We are also seeing how, in moments of crisis, it is not the powerful who offer protection but those nurses, hospital janitors, mail carriers, and supermarket cashiers who put themselves at risk to maintain some semblance of a functioning society. In a recent apostolic blessing, Pope Francis addressed them when he said: “It is the life in the Spirit that can redeem, value and demonstrate how our lives are woven together and sustained by ordinary people—often forgotten people—who do not appear in newspaper and magazine headlines nor on the grand catwalks of the latest show, but who without any doubt are in these very days writing the decisive events of our time.” As with the reduction in emissions, the pandemic might offer here an instructive moment: that when, God willing, we have overcome the virus, we remember this moment of interdependence and treat others with respect not only spiritually, but materially, with a just wage and benefits for their labor.

Related to our treatment of the workforce is the need to hold off restarting the national economy too soon. While there have been protests from some business leaders and promises from some government officials to have things up and running by Easter, the truth is that our public safety is of too grave a concern to rush back into feverish cycles of production and consumption. This is a moment to recognize that the market was created by man, not man to serve the market, and that calls to sacrifice lives for a few points on the S&P 500 Index are not only shortsighted but skewer the value of the human person. “In the best-case scenario,” Sonia Shaw wrote at the website Politico,

the trauma of the pandemic will force society to accept restraints on mass consumer culture as a reasonable price to pay to defend ourselves against future contagions and climate disasters alike. For decades, we’ve sated our outsized appetites by encroaching on an ever-expanding swath of the planet with our industrial activities, forcing wild species to cram into remaining fragments of habitat in closer proximity to ours. That’s what has allowed animal microbes such as SARS-COV2—not to mention hundreds of others from Ebola to Zika—to cross over into human bodies, causing epidemics.
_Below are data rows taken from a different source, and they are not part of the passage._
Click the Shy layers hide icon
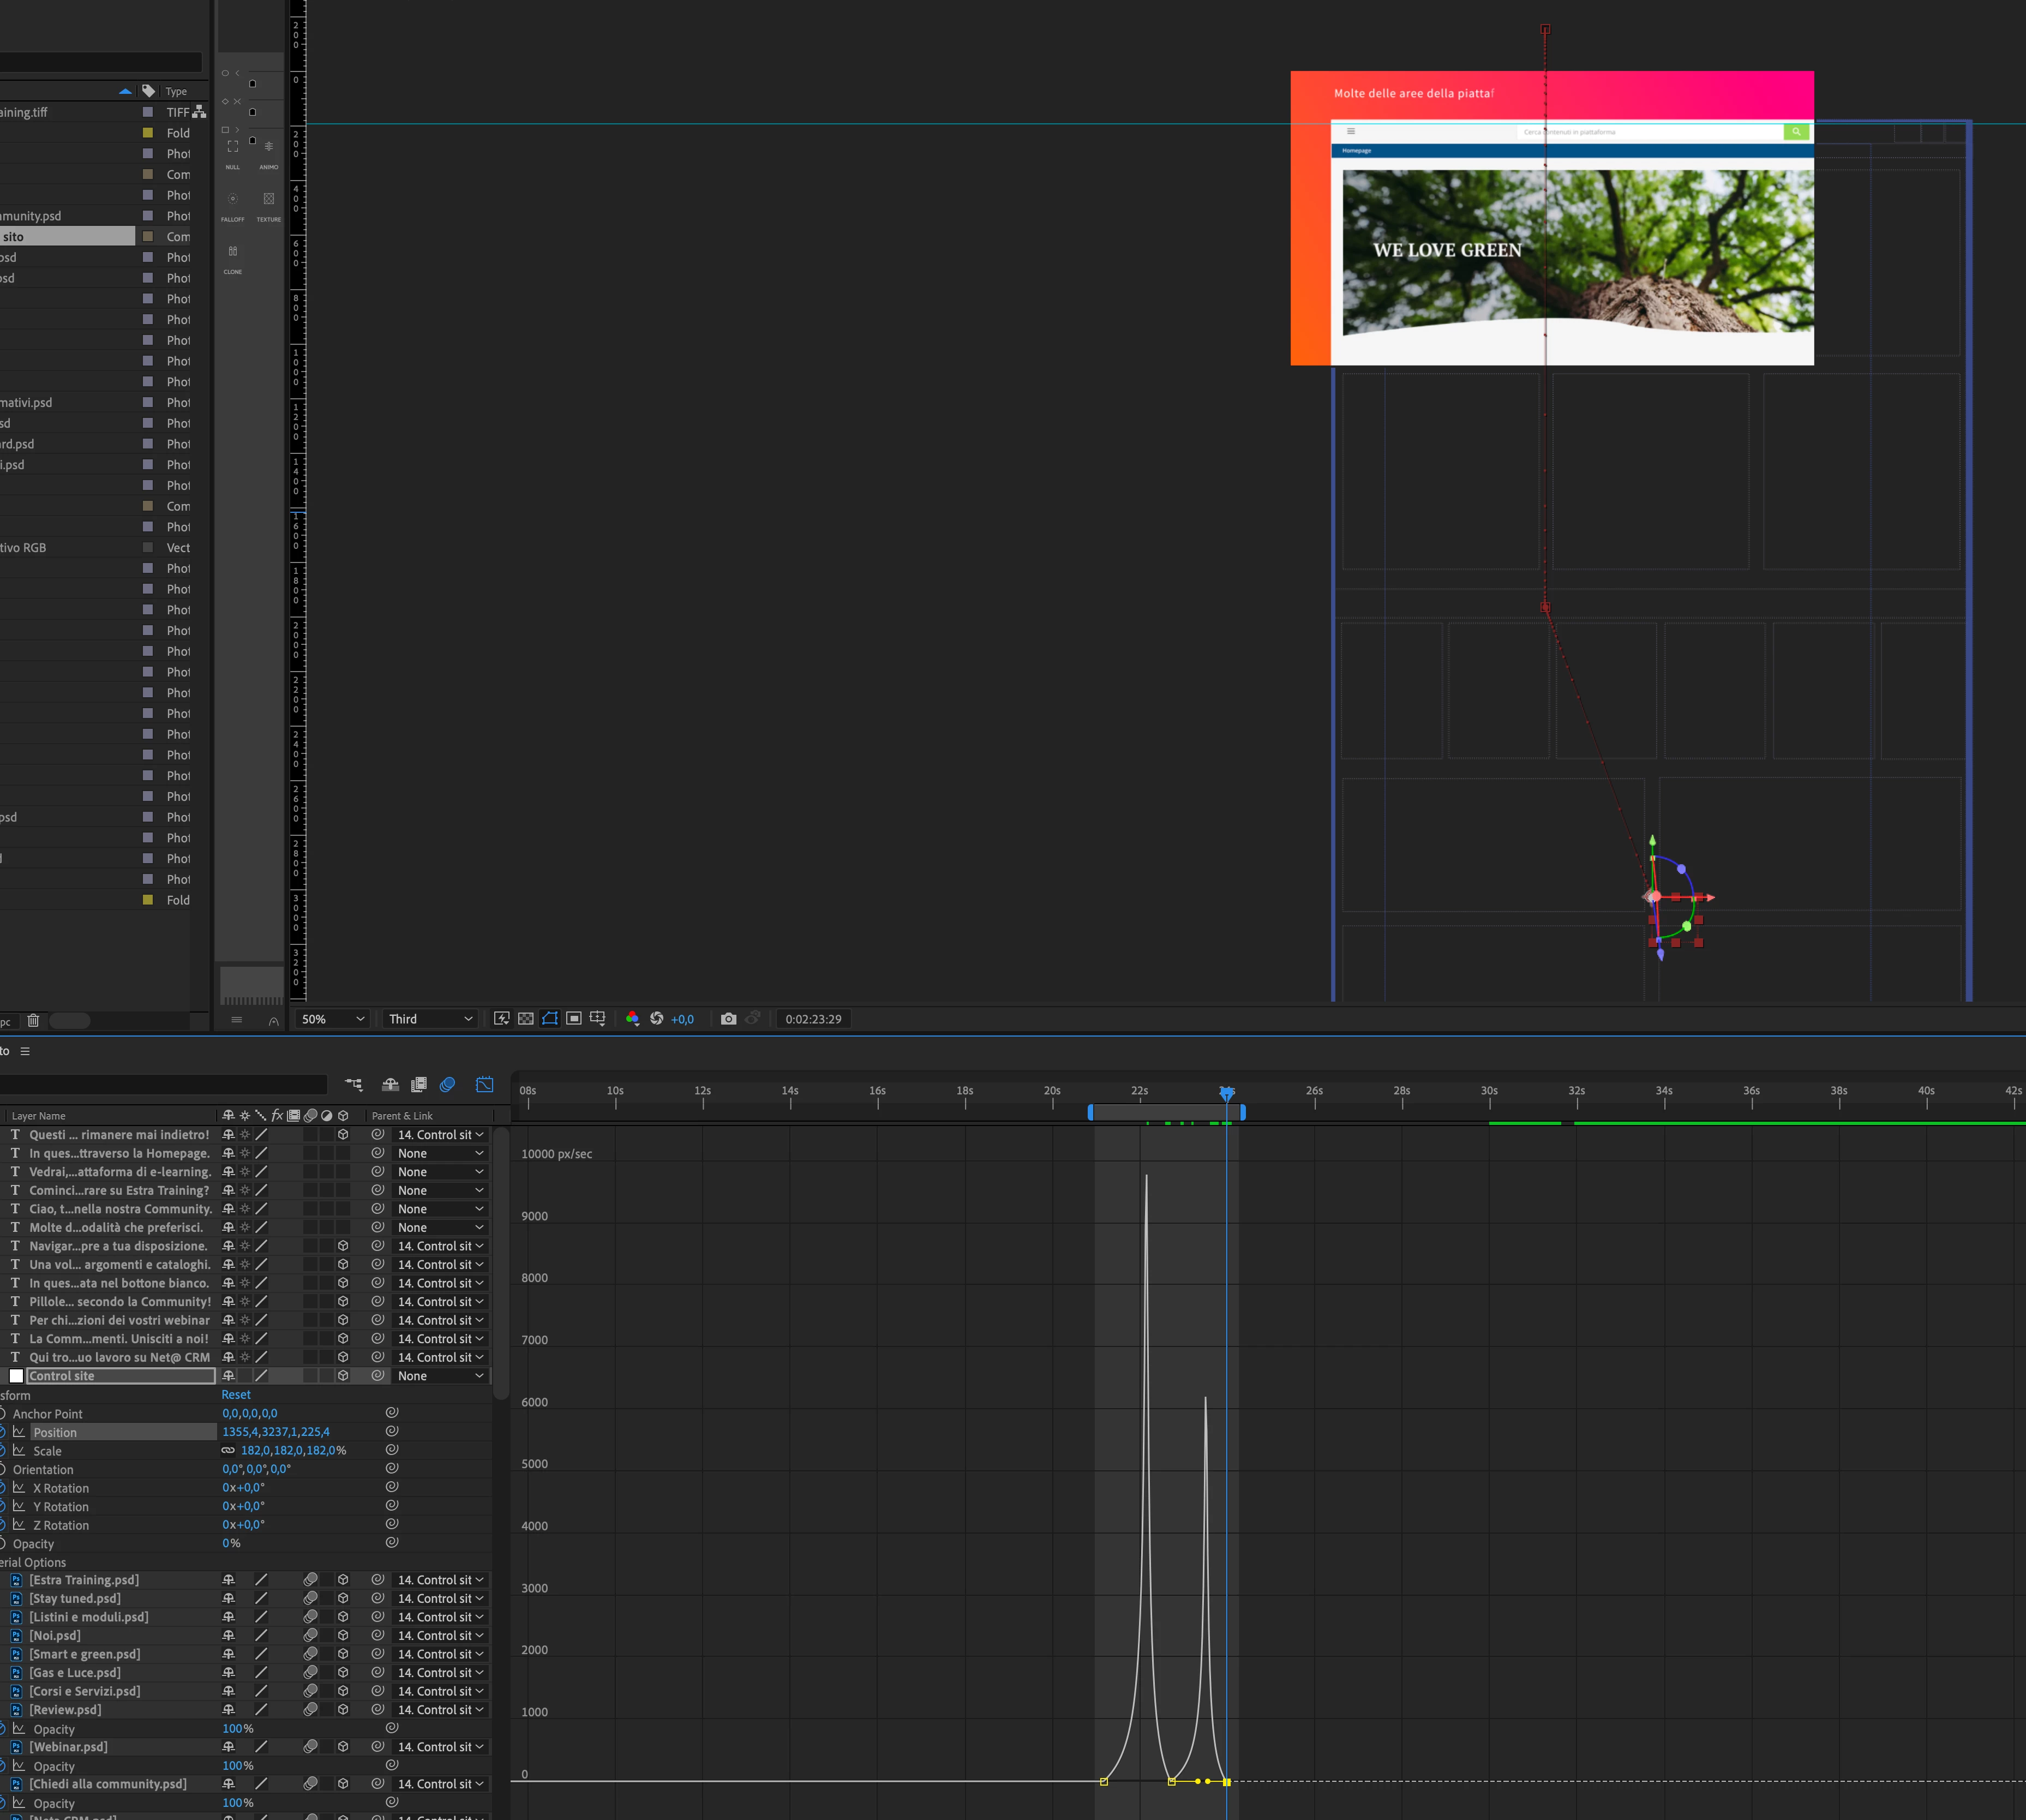 [390, 1085]
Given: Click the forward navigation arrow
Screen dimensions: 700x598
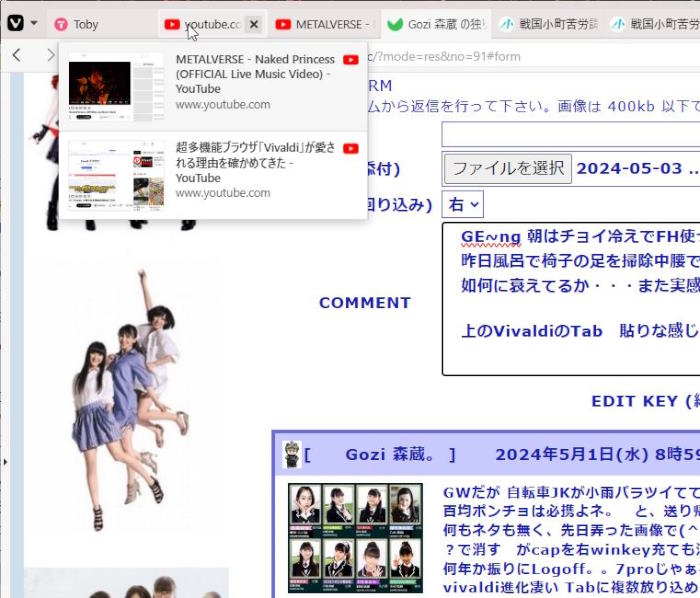Looking at the screenshot, I should pyautogui.click(x=50, y=55).
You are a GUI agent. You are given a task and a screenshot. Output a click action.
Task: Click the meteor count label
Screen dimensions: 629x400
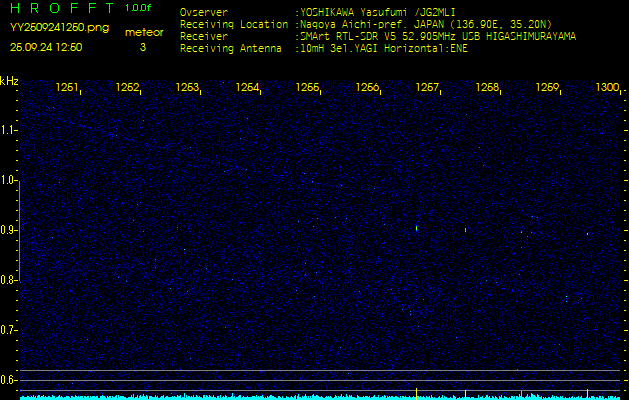pyautogui.click(x=142, y=32)
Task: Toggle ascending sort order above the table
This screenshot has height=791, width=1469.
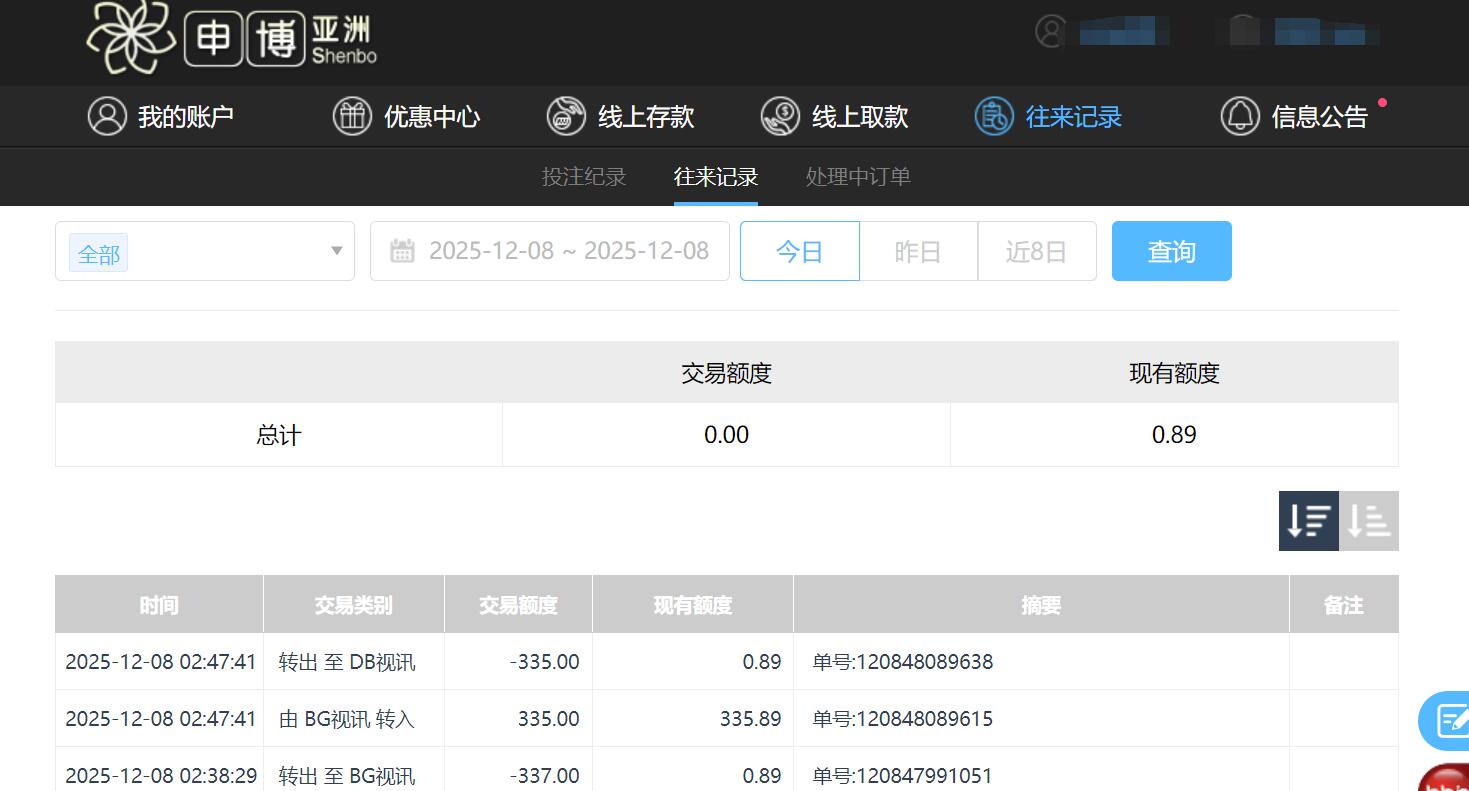Action: tap(1369, 520)
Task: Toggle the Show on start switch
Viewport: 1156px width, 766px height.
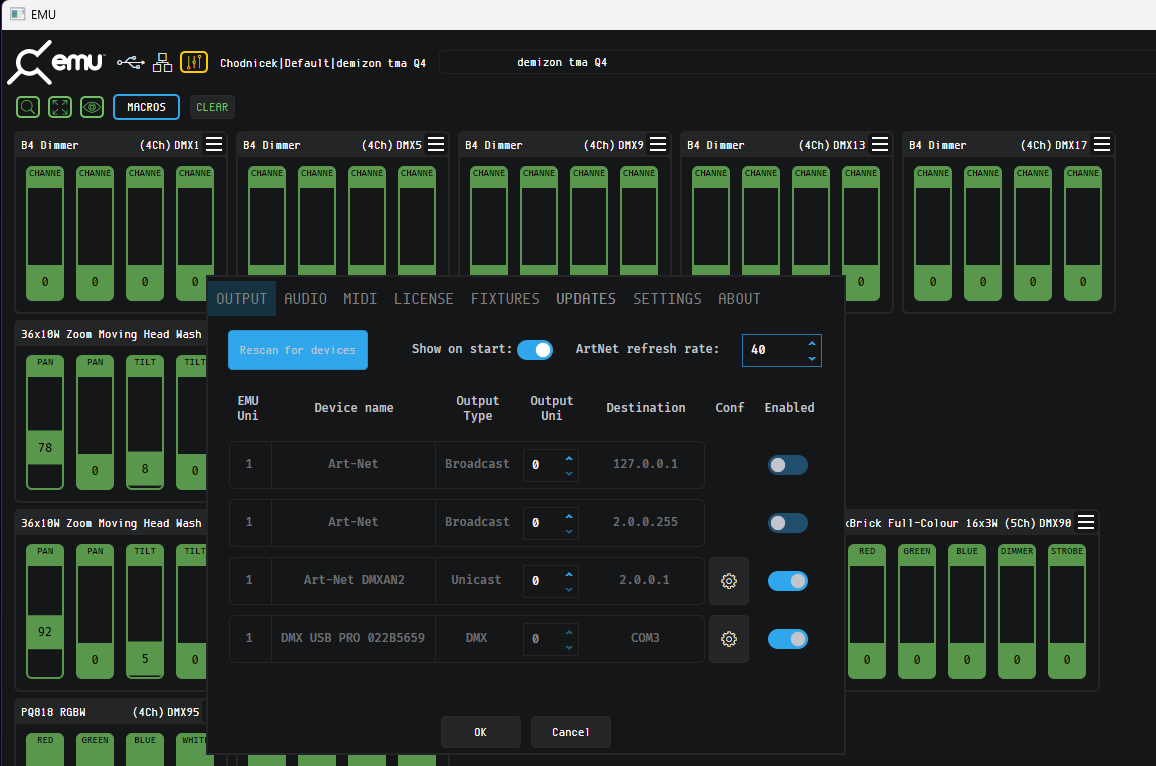Action: [535, 350]
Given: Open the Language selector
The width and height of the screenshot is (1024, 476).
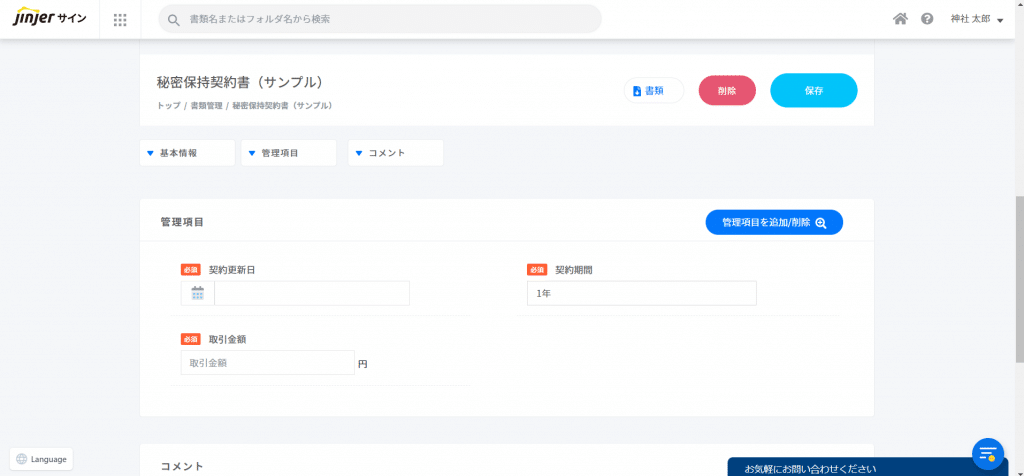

However we choose to modify our behavior in the wake of the coronavirus pandemic—be it through a return to smaller-scale, regional supply chains, the creation of a robust public health care system that is equipped handle crises of this magnitude, or a conscious reduction in consumption as we learn the differences between wants and needs—it will be rooted in a new understanding of our interdependence. Our exhausted earth has been given a momentary reprieve from our restless comings and goings, our extractive economies based on instant gratification and little thought for how our decisions impact others. Now, as we enter uncharted territory, something shifts within us; we realize our collective fragility and are pulled deeper into the vital logic of prayer. The health of my neighbor becomes my own, as it was all along but is now revealed to be in even starker terms. To move forward with this knowledge—not as theory or even Gospel precept, but as true, lived experience—will be our test and our salvation in the days ahead.